- [Work to complete]
Could you render the records from the line with "You are a computer-use" up to and including the line with "point(236,27)" as a JSON list of strings, one string per line, with blank lines and the pictures left out?

- [Supplied material]
>>>>

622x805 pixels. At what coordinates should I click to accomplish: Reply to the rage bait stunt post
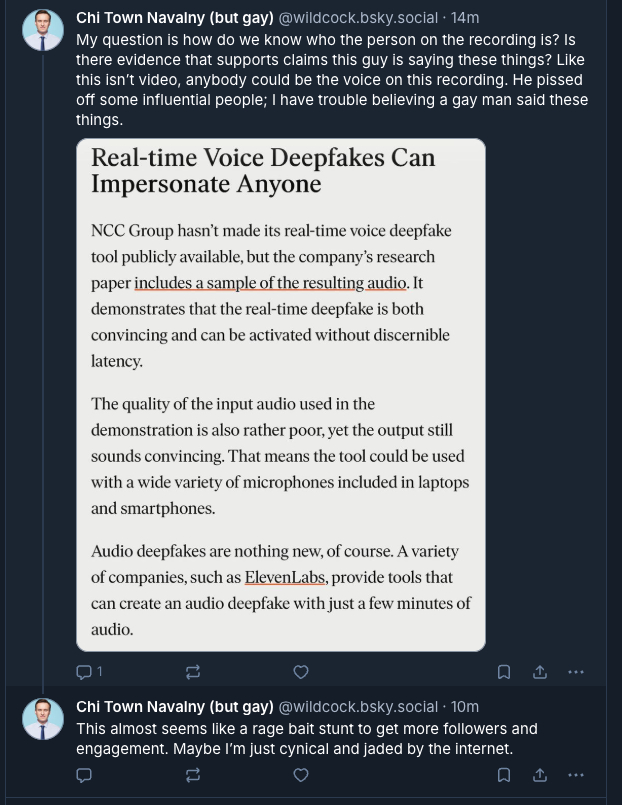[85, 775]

<<<<
>>>>

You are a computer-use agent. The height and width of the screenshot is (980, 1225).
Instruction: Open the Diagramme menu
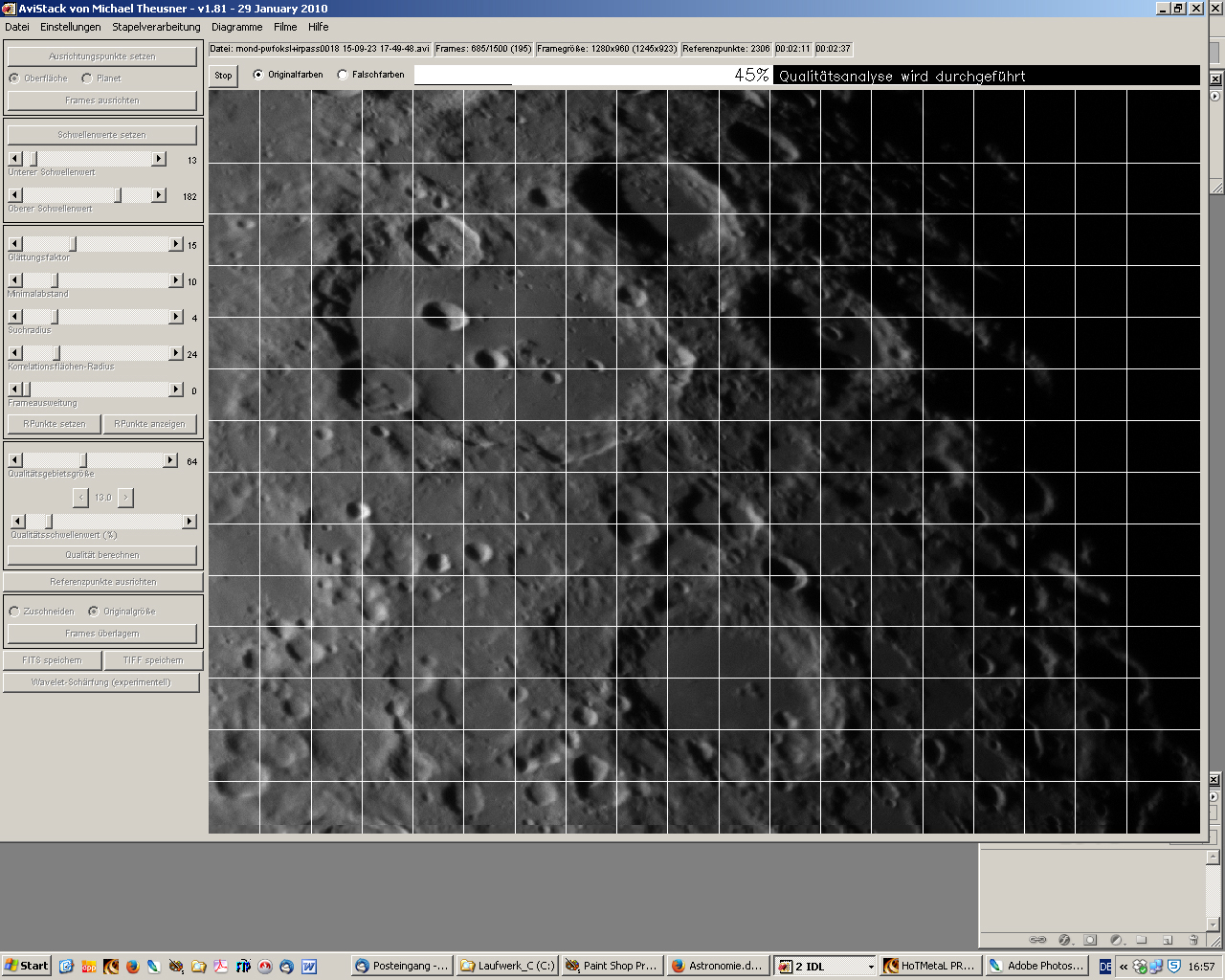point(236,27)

<<<<

- [Result of this exercise]
[
  "You are a computer-use agent. The height and width of the screenshot is (980, 1225).",
  "Instruction: Open the Diagramme menu",
  "point(236,27)"
]